Jonathan Cook dissects the investigation by the Equalities and Human Rights Commission into the U.K. Labour Party.
by Jonathan Cook
I recently published in Middle East Eye a detailed analysis of last week’s report by the Equalities and Human Rights Commission into the question of whether the U.K. Labour Party had an especial anti-Semitism problem. (You can read a slightly fuller version of that article on my website.) In the piece, I reached two main conclusions.
First, the commission’s headline verdict — though you would never know it from reading the media’s coverage — was that no case was found that Labour suffered from “institutional anti-Semitism.”
That, however, was precisely the claim that had been made by groups like the Jewish Labour Movement, the Campaign Against Antisemitism, the Board of Deputies and prominent rabbis such as Ephraim Mirvis. Their claims were amplified by Jewish media outlets such as The Jewish Chronicle and individual journalists such as Jonathan Freedland of The Guardian. All are now shown to have been wrong, to have maligned the Labour Party and to have irresponsibly inflamed the concerns of Britain’s wider Jewish community.

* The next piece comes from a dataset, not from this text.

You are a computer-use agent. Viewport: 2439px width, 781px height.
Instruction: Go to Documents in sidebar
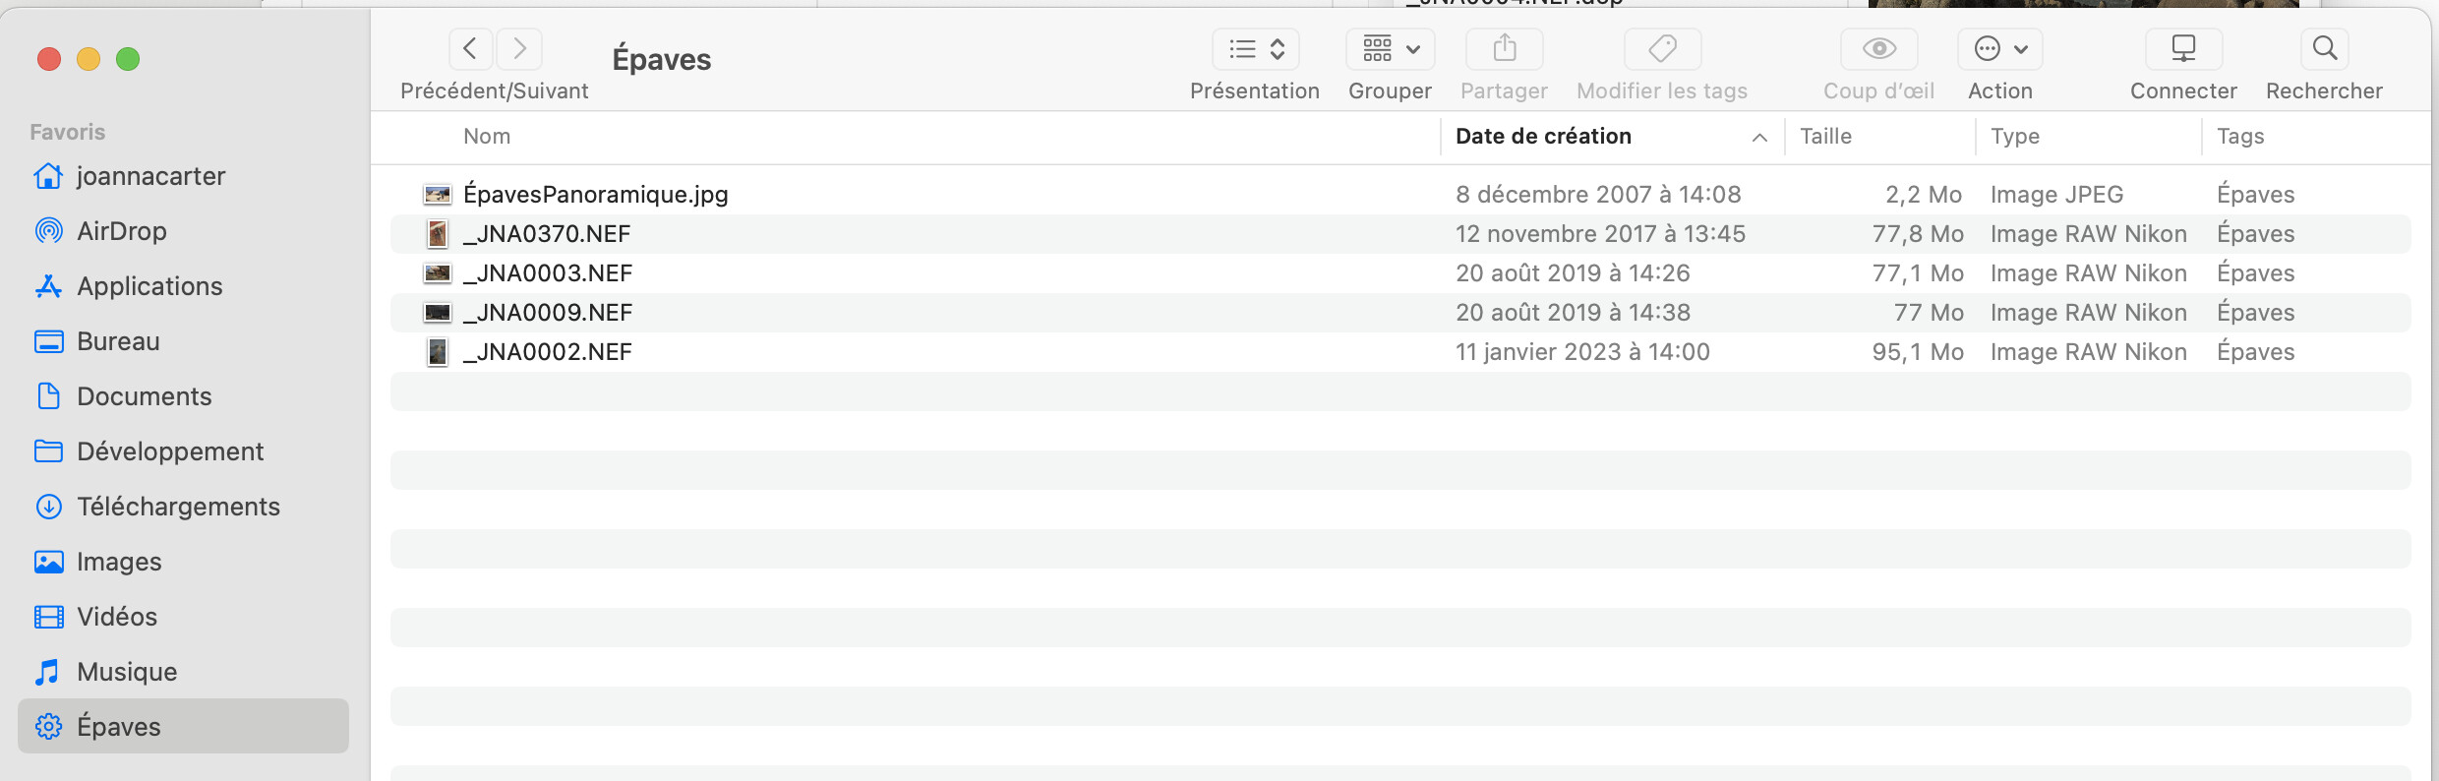pyautogui.click(x=144, y=396)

Not that any of these organisations or individuals will have to apologise.
The corporate media – from The Mail to The Guardian — are continuing to mislead and misdirect on this issue, as they have been doing for the best part of five years. Neither Jewish leadership groups such as the Board of Deputies nor the corporate media have an interest in highlighting the embarrassing fact that the commission’s findings exposed their campaign against Jeremy Corbyn, the former Labour leader, as misinformation.